TEXTE
Les minorités religieuses deviennent des boucs émissaires porteurs de l’obscurantisme, de la puissance de la religion, des diverses formes d’oppression. Mais ce qui relève de l’héritage de la réalité religieuse d’ici, est identifié au patrimonial et, est donc par nature, national. [2]

La grande diversion

Non seulement la manoeuvre du gouvernement péquiste est idéologiquement dangereuse, mais elle constitue une diversion totale des problèmes majeurs qui confrontent la société québécoise. On fait des signes religieux, un enjeu d’importance pour s’en servir comme véritable poudre aux yeux de la majorité qui est la victime des attaques de ce gouvernement.

Que veut-on écarter de notre regard ? L’acceptation de ce gouvernement de la stratégie canadienne de développement des hydrocarbures, son ralliement aux accords de libre-échange avec l’Europe, sa politique d’austérité et sa poursuite du déficit zéro contre les intérêts de la majorité populaire, sa reprise du Plan nord et le maintien d’une politique extractiviste dans le logique de soumission aux économies canadienne et américaine, mais surtout, son refus d’engager et de mener de façon conséquente la lutte pour l’indépendance... Le gouvernement Marois est en place depuis quelques mois seulement, mais il a beaucoup à faire oublier.

MATÉRIEL FOURNI
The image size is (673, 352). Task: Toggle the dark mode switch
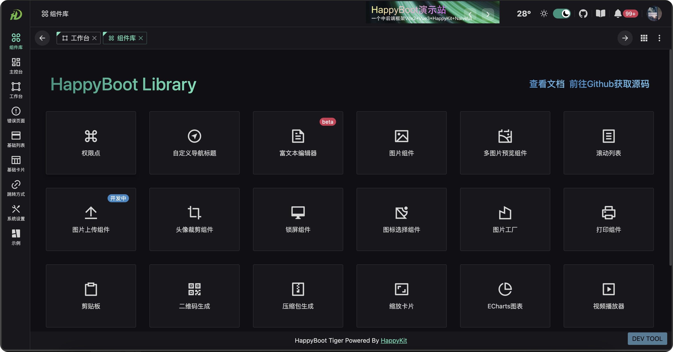(x=562, y=14)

EXERCICE 1
Recopiez le passage du texte sur le gouvernement Marois en commençant par « La grande diversion » et en poursuivant jusqu'à « de ce gouvernement. ».
EXERCICE 2
Selon le texte sur le gouvernement Marois, de quoi les minorités religieuses deviennent-elles les porteuses ? Citez chaque élément.
EXERCICE 3
Rédigez la suite du texte sur le gouvernement Marois après sa dernière phrase.

RÉPONSE RÉDIGÉE 1
La grande diversion

Non seulement la manoeuvre du gouvernement péquiste est idéologiquement dangereuse, mais elle constitue une diversion totale des problèmes majeurs qui confrontent la société québécoise. On fait des signes religieux, un enjeu d’importance pour s’en servir comme véritable poudre aux yeux de la majorité qui est la victime des attaques de ce gouvernement.

RÉPONSE RÉDIGÉE 2
- l'obscurantisme
- la puissance de la religion
- les diverses formes d'oppression

RÉPONSE RÉDIGÉE 3
Braqué sur la volonté de conserver son hégémonie sur le mouvement national québécois, le Parti québécois a connu pendant près de 20 ans une série de crises qui trouvaient leur fondement dans l’incapacité de gagner une majorité du peuple québécois à la perspective de l’indépendance...

Incapable de tirer le bilan des défaites, bilan qui aurait du l’amener à la compréhension de la nécessaire articulation entre projet social pour la majorité populaire, de réformes radicales des institutions démocratiques et de la lutte pour l’indépendance, le Parti québécois s’est replié sur nationalisme identitaire. Le pluralisme et (même l’interculturalisme) devenaient l’ennemi principal du nationalisme québécois. L’identification de valeurs communes de la nation remplaçait le combat pour l’indépendance nationale. Il s’agissait de plus en plus de fonder la conscience nationale sur la communauté québécoise francophone, davantage que sur un véritable processus de libération nationale.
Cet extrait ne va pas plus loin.